WORK REQUEST: Below are some entries. Repeat exactly the lines from the one with "Select ダッシュボード in" through the one with "Click the bronze third place crown", and only those.

[Opening GIVEN INFORMATION section]

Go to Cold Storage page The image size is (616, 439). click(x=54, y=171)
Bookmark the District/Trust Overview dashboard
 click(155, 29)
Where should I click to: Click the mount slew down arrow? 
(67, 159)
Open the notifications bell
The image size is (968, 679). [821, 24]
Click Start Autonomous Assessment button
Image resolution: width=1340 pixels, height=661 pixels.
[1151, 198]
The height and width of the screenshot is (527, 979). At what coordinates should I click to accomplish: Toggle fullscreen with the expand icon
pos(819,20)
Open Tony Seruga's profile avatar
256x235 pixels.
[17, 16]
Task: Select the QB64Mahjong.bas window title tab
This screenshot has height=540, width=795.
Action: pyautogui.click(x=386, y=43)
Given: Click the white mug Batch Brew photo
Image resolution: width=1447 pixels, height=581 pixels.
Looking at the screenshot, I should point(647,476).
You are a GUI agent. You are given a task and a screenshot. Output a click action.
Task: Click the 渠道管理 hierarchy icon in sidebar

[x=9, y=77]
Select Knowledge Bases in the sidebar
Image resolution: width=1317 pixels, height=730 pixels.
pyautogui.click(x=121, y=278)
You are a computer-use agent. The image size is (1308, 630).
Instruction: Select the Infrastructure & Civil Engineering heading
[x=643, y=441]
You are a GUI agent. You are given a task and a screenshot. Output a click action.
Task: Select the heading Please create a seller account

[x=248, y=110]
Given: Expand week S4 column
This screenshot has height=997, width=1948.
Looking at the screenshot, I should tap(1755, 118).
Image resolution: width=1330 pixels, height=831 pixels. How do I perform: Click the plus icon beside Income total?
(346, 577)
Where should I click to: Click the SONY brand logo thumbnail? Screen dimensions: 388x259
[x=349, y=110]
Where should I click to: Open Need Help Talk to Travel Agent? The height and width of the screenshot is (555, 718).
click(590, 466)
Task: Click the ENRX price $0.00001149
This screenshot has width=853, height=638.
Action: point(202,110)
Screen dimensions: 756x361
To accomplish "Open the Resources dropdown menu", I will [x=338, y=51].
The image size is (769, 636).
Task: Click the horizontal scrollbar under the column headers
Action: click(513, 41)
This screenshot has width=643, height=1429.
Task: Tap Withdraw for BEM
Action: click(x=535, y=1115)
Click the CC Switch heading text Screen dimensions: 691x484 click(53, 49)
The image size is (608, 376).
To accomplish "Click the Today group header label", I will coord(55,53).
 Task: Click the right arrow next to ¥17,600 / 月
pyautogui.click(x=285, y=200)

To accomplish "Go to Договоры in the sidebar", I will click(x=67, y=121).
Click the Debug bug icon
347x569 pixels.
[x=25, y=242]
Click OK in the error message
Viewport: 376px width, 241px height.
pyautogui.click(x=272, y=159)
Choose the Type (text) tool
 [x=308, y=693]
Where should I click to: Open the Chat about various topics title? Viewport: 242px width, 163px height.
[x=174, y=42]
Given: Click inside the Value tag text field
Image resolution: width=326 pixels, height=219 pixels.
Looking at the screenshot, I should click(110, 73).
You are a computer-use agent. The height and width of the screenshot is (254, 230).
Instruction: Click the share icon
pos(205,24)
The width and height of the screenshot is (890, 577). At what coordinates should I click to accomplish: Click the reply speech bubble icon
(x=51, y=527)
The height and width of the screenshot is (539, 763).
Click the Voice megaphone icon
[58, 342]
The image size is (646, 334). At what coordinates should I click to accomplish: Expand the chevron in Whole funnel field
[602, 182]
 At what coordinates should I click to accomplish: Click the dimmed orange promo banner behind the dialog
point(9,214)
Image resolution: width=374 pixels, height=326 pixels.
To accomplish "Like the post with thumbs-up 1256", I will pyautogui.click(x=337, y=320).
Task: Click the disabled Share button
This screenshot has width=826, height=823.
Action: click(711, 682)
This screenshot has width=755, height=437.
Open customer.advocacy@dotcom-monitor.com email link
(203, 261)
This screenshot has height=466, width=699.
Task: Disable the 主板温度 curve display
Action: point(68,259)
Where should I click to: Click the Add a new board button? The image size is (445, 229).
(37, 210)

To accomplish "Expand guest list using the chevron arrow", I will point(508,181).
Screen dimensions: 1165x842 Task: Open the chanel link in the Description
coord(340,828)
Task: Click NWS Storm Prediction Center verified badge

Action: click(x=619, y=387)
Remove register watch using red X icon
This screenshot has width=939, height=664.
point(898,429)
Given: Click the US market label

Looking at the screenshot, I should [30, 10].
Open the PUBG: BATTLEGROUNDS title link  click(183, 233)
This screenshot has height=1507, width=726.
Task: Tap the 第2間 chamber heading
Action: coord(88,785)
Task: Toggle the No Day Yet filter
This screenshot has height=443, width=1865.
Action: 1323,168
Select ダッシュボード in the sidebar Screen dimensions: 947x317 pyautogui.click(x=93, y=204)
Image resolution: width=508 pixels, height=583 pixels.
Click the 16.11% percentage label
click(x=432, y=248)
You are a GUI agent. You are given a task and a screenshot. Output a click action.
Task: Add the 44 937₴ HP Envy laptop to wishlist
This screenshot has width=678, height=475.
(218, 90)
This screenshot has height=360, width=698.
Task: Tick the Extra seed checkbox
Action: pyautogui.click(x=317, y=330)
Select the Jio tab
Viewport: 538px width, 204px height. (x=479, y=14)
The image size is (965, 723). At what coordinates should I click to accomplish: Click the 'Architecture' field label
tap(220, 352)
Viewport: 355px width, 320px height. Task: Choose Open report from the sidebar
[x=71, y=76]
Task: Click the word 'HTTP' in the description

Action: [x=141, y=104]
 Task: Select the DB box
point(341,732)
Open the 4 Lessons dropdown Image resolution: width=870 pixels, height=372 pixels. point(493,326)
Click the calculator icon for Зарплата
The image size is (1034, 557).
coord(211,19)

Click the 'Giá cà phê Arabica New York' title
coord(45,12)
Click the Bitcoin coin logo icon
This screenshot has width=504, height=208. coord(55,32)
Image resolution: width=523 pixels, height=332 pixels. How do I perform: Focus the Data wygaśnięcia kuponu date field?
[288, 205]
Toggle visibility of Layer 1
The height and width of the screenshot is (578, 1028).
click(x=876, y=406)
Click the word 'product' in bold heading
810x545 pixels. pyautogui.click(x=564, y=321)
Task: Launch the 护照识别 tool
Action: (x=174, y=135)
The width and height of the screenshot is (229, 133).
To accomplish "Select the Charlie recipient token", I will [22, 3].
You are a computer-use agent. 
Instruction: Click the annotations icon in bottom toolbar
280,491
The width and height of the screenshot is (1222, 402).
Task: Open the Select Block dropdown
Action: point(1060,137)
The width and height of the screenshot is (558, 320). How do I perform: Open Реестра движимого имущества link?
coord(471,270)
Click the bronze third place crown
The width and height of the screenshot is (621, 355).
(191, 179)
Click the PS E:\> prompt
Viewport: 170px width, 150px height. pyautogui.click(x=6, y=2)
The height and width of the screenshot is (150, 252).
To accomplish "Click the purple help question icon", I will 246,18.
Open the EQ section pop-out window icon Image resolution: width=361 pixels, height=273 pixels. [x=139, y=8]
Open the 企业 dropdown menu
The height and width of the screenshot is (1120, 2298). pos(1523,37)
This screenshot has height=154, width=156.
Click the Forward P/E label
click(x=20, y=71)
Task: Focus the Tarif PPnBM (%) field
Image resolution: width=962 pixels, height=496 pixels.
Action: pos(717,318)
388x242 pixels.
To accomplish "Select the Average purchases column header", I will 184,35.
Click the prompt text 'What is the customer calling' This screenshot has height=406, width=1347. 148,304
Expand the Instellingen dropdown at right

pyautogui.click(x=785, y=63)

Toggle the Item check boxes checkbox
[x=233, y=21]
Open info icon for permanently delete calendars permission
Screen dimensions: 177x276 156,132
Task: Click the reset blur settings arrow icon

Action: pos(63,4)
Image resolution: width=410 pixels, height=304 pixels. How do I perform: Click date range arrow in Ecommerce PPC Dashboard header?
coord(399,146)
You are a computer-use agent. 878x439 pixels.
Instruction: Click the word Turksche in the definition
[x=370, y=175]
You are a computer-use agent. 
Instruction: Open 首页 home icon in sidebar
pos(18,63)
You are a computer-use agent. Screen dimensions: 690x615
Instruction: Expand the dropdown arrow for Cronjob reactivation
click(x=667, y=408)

[Closing GIVEN INFORMATION section]

RESPONSE TO THIS TASK:
Select ダッシュボード in the sidebar Screen dimensions: 947x317 pyautogui.click(x=93, y=204)
Image resolution: width=508 pixels, height=583 pixels.
Click the 16.11% percentage label
click(x=432, y=248)
You are a GUI agent. You are given a task and a screenshot. Output a click action.
Task: Add the 44 937₴ HP Envy laptop to wishlist
This screenshot has width=678, height=475.
(218, 90)
This screenshot has height=360, width=698.
Task: Tick the Extra seed checkbox
Action: pyautogui.click(x=317, y=330)
Select the Jio tab
Viewport: 538px width, 204px height. (x=479, y=14)
The image size is (965, 723). At what coordinates should I click to accomplish: Click the 'Architecture' field label
tap(220, 352)
Viewport: 355px width, 320px height. Task: Choose Open report from the sidebar
[x=71, y=76]
Task: Click the word 'HTTP' in the description

Action: [x=141, y=104]
 Task: Select the DB box
point(341,732)
Open the 4 Lessons dropdown Image resolution: width=870 pixels, height=372 pixels. point(493,326)
Click the calculator icon for Зарплата
The image size is (1034, 557).
coord(211,19)

Click the 'Giá cà phê Arabica New York' title
coord(45,12)
Click the Bitcoin coin logo icon
This screenshot has width=504, height=208. coord(55,32)
Image resolution: width=523 pixels, height=332 pixels. How do I perform: Focus the Data wygaśnięcia kuponu date field?
[288, 205]
Toggle visibility of Layer 1
The height and width of the screenshot is (578, 1028).
click(x=876, y=406)
Click the word 'product' in bold heading
810x545 pixels. pyautogui.click(x=564, y=321)
Task: Launch the 护照识别 tool
Action: (x=174, y=135)
The width and height of the screenshot is (229, 133).
To accomplish "Select the Charlie recipient token", I will [22, 3].
You are a computer-use agent. 
Instruction: Click the annotations icon in bottom toolbar
280,491
The width and height of the screenshot is (1222, 402).
Task: Open the Select Block dropdown
Action: point(1060,137)
The width and height of the screenshot is (558, 320). How do I perform: Open Реестра движимого имущества link?
coord(471,270)
Click the bronze third place crown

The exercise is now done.